The territory has also been linked to alleged government corruption. Mining giant Glencore allegedly routed more than $75 million, which should have gone to a Congolese state company, to a Cayman entity owned by an Israeli billionaire friend of the Congolese president. The billionaire, who denies any wrongdoing, is alleged to have paid bribes to Congolese officials.

Chart from TheAtlas.com

Greater transparency will hinder those trying to hide money on the islands, where it is now almost impossible to find out who owns a company registered there, anti-corruption campaigners say. “Once public registers are brought in across all the British Overseas Territories and Crown Dependencies, it will be much harder for the criminal and corrupt to use UK tax havens to hide and move stolen wealth,” said Naomi Hirst, a senior campaigner at anti-corruption NGO Global Witness.

Cayman contests the notion that it is a haven for corruption. “Financial secrecy is not tolerated in our jurisdiction,” its government said in the statement. “While undue focus is often placed on our jurisdiction, we fully appreciate the need to ensure coherent and efficient registration and exchange of beneficial ownership information to facilitate the transparent flow of legitimate capital.”

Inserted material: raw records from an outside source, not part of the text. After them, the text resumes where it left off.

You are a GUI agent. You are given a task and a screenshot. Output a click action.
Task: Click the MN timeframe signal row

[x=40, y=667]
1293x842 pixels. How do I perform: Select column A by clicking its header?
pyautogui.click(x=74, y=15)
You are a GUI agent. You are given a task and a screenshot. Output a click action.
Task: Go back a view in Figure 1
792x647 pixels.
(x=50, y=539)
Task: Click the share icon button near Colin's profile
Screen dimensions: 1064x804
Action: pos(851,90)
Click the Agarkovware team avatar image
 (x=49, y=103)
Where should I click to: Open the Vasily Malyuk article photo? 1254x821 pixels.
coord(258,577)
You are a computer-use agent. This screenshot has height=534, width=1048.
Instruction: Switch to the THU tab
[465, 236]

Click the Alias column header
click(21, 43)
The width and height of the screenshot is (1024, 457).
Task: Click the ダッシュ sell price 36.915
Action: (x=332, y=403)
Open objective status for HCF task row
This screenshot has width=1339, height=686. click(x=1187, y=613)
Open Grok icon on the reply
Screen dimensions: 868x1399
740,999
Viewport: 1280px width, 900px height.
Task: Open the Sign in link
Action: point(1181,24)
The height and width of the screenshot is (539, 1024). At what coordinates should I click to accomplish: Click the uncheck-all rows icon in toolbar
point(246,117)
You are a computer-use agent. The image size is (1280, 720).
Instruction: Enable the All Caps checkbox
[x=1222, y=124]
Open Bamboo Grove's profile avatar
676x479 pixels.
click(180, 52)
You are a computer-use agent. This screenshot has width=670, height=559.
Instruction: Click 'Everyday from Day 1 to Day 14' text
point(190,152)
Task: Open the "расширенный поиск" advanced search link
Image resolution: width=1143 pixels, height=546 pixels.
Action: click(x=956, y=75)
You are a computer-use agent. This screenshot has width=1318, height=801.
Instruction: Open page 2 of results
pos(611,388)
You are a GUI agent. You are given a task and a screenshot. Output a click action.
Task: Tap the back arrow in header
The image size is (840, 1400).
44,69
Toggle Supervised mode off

Cayman’s willingness to abide by the British law will be a relief to those concerned that tax havens could unilaterally declare independence from the UK in order to retain their secrecy. However, major offshore jurisdictions like the British Virgin Islands and Bermuda have yet to commit to opening their books.

Even if they did, it would be unlikely to solve the problem of offshore corruption. People who don’t want their dirty laundry aired in public have four years to up sticks to non-British tax havens, including US states like Wyoming and Nevada.